You have the ability to think outside the box and I don’t. Good idea 👍. I could have a huge bright red fire extinguisher behind the tv cabinet with a length of clear CO2 proof tubing from it and she would never know. Cheers for that 👍. Solved 😃


----------



## Ghettofarmulous (19 Aug 2020)

I considered putting it in the wall behind my cabinet for safety reasons with a toddler running about but I opted to modify the cabinet instead and show it off. 

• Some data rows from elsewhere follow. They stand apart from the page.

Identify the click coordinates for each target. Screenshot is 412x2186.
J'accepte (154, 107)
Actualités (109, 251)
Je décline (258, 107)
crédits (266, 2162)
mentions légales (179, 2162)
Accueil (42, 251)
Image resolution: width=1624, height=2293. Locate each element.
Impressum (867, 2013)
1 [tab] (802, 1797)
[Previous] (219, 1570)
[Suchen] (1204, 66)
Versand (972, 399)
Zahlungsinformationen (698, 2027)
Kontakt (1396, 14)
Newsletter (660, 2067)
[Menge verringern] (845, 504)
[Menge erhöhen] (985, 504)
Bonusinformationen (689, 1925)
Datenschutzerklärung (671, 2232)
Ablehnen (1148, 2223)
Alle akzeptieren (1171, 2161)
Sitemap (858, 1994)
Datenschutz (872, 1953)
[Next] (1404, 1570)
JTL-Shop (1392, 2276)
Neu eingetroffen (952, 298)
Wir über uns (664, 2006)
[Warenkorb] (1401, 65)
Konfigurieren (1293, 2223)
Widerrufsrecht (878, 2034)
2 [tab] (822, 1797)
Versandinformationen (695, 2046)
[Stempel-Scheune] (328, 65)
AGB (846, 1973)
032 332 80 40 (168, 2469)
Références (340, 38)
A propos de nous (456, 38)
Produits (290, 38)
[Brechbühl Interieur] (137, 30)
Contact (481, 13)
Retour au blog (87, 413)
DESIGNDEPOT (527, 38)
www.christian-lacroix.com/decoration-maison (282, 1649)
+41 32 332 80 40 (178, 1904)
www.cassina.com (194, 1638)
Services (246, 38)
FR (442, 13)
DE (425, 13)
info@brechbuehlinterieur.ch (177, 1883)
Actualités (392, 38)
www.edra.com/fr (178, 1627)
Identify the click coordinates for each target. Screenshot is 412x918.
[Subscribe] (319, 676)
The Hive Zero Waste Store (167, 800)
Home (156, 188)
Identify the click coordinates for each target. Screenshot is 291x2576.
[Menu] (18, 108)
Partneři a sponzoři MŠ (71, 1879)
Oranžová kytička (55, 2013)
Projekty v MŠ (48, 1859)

in Future i would consider making a hatch in the wall. Easily done


----------



## papa_c (20 Aug 2020)

You could already go down the disposable welding bottle route with full solenoid.


----------



## PARAGUAY (20 Aug 2020)

The D-D Freshwater 600g set as everything you need and for replacement bottles halfords or machine mart stock 600 mig welding gas bottles


----------



## SMW945 (20 Aug 2020)

Thank you for all the suggestions/advice. I’ve taken the plunge and ordered a number of new shiny things this morning. Next thing will be a lighting upgrade/enhancement. 👍


----------



## SMW945 (27 Aug 2020)

CO2 system all installed. Fire extinguisher behind the tv where my Wife can’t see it. So she’s really happy. Bought CO2Art Pro SE regulator which looks and feels like a really nice. The tubing, diffuser and dropper also CO2Art. Really good service from them. Just taking the next day or so to fine adjust level. 👍


----------



## Ghettofarmulous (27 Aug 2020)

I have the same Co2 art stuff


----------